(Data listing)
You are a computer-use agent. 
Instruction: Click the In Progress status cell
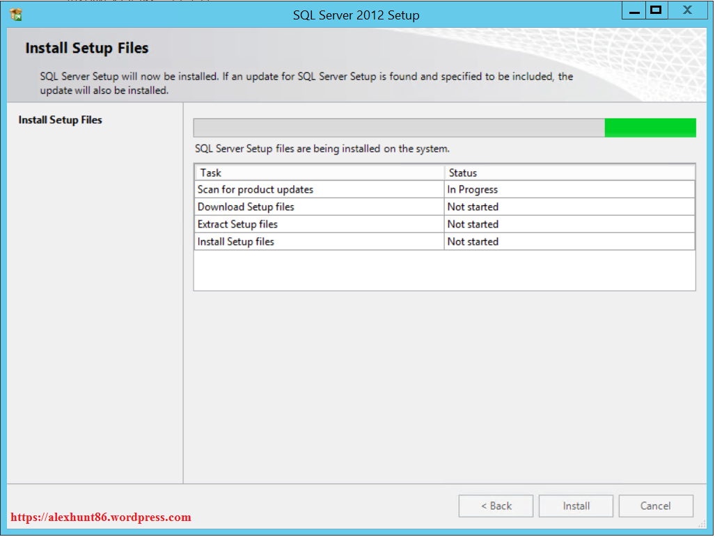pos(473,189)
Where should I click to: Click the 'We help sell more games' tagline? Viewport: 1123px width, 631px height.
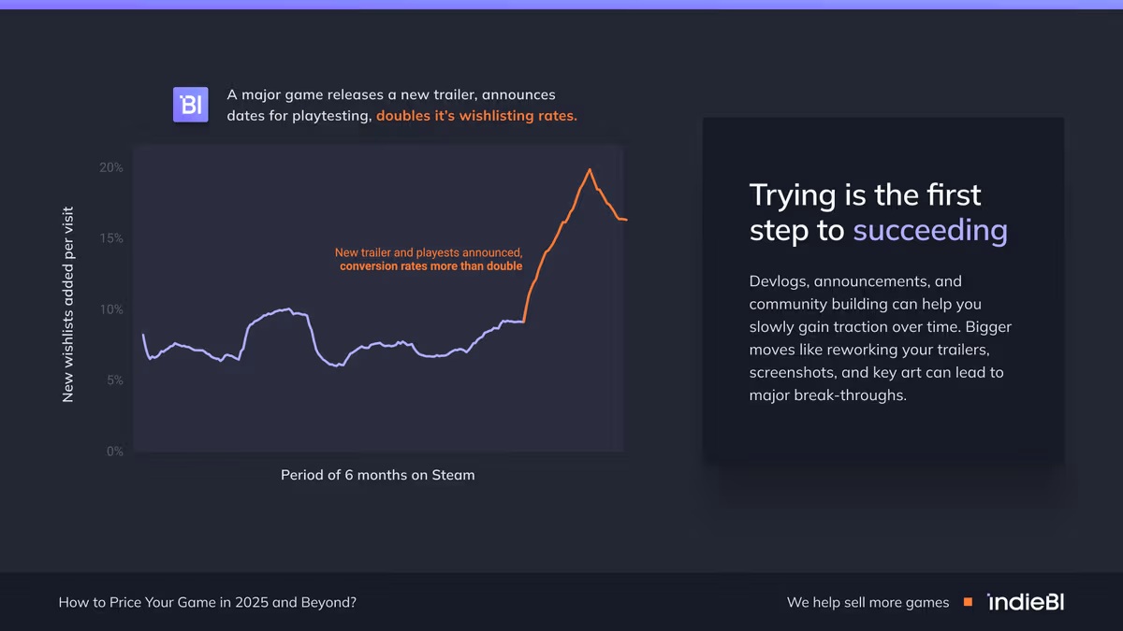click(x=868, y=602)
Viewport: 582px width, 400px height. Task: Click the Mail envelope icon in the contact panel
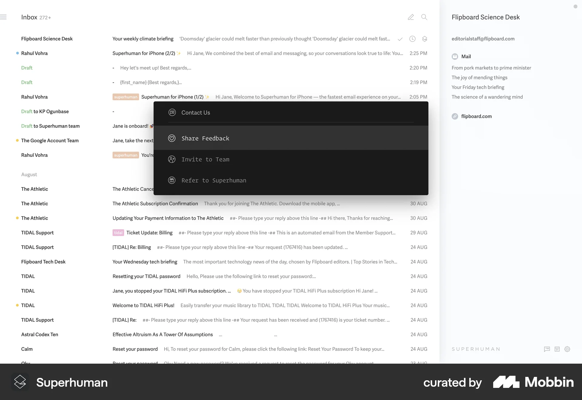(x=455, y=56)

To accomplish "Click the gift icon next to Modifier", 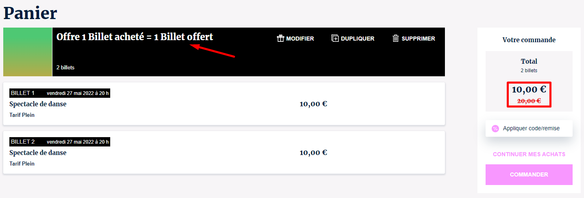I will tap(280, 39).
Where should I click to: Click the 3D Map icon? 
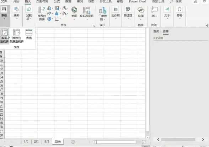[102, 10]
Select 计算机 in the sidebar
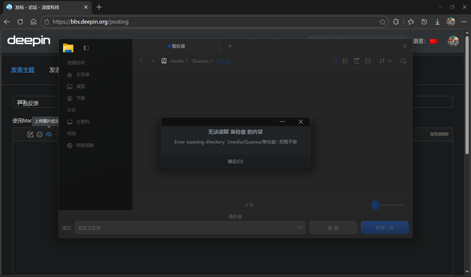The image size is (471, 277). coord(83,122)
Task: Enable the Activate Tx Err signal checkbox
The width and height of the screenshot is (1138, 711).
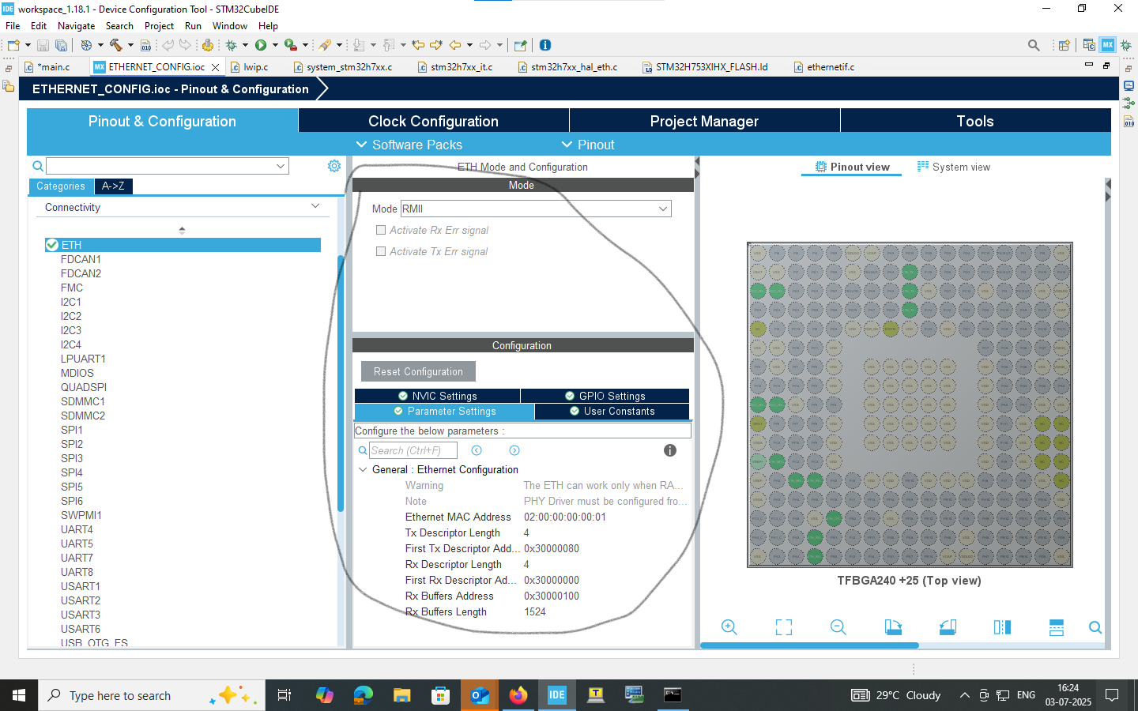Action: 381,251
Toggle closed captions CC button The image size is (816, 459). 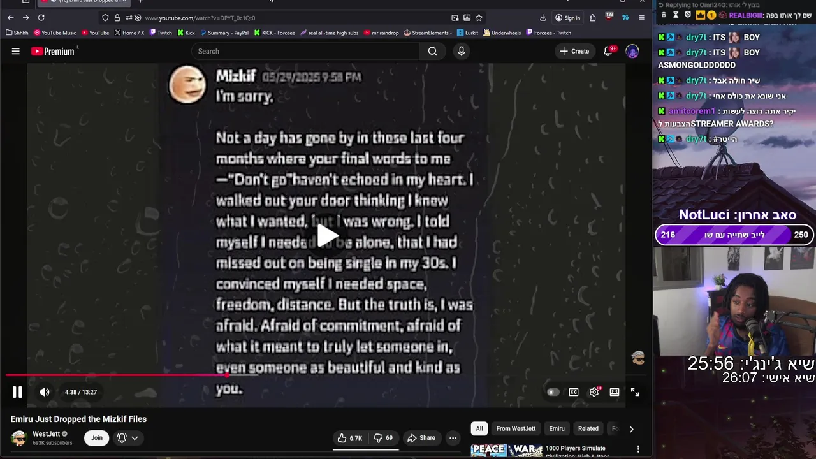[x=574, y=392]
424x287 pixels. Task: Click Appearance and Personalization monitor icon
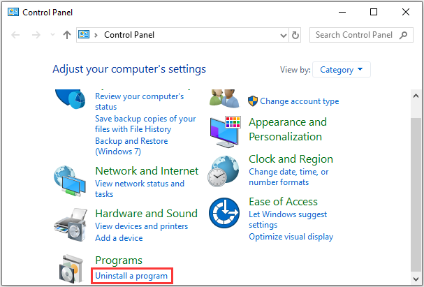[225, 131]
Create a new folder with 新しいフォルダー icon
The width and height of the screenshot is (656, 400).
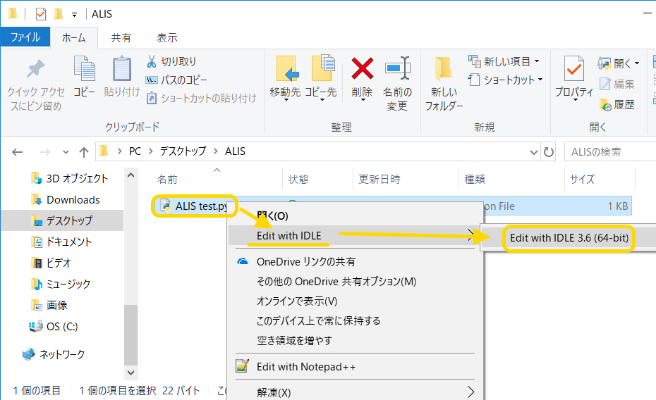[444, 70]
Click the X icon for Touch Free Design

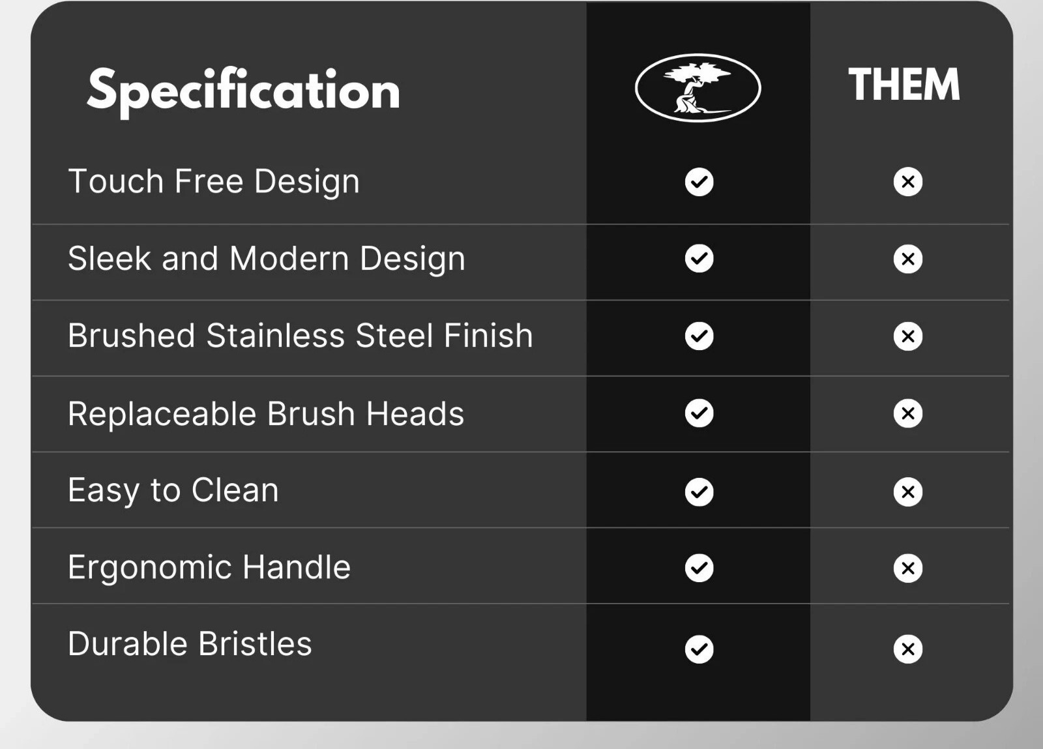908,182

§ **YOUR TASK**
How many lines in the rows above contain the word "height"? Give only the number.

§ **FINAL ANSWER**
4